» What is required
Scan the records below and report how many lines contain the word "Given", giving the number by itself.

[Opening Source records section]

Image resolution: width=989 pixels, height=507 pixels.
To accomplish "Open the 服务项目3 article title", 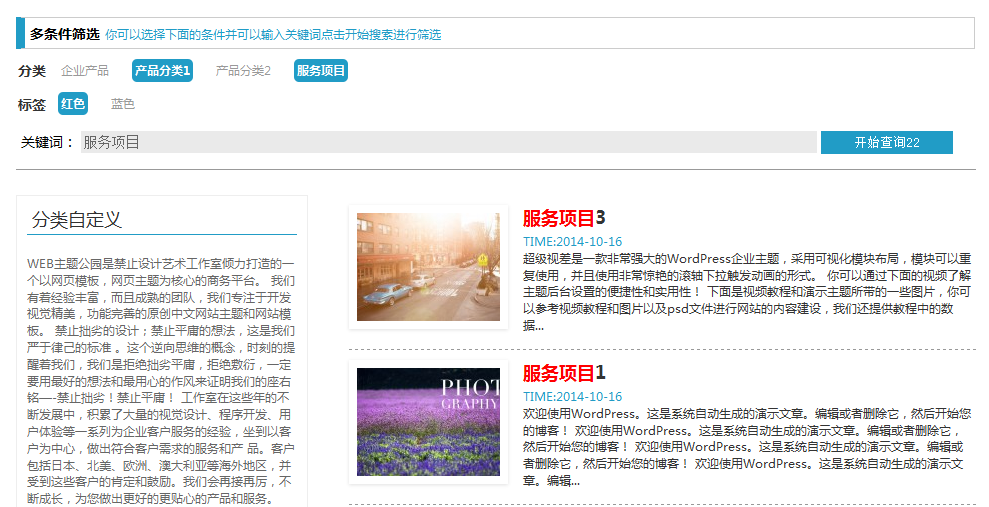I will [563, 218].
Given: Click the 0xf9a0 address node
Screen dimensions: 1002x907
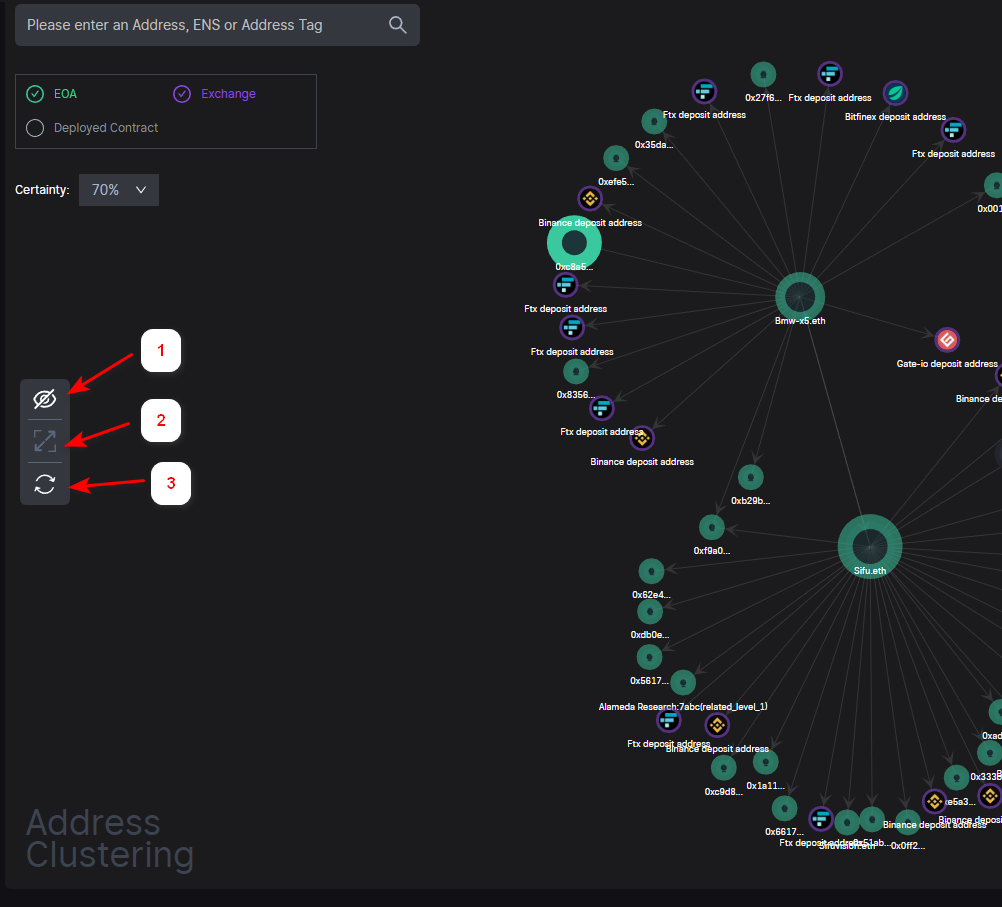Looking at the screenshot, I should click(712, 527).
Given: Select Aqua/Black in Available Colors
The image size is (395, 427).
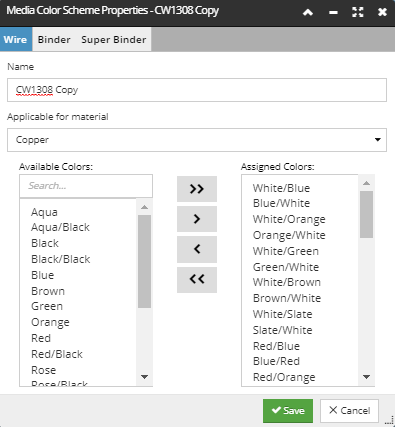Looking at the screenshot, I should (60, 227).
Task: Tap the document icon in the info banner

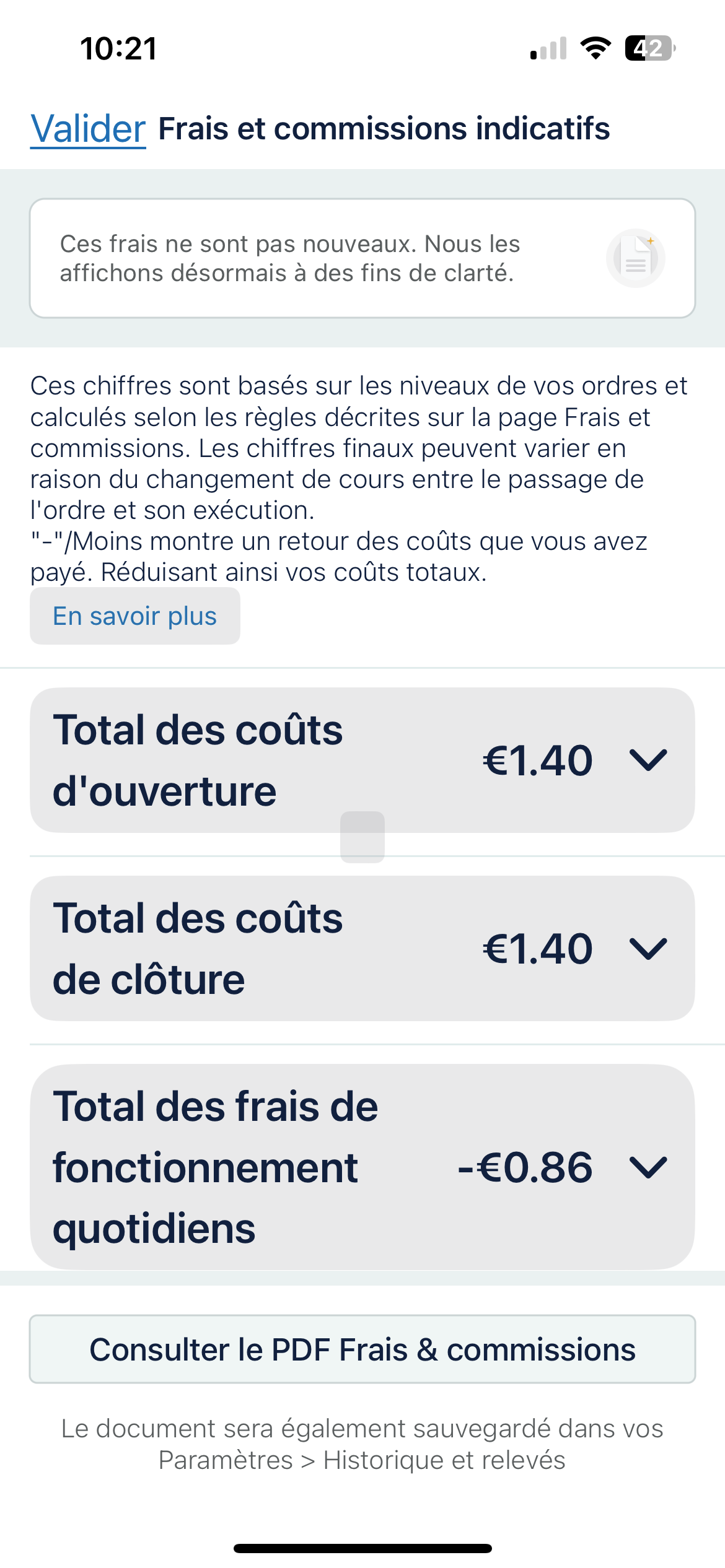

[Closing Source records section]

» Answer
2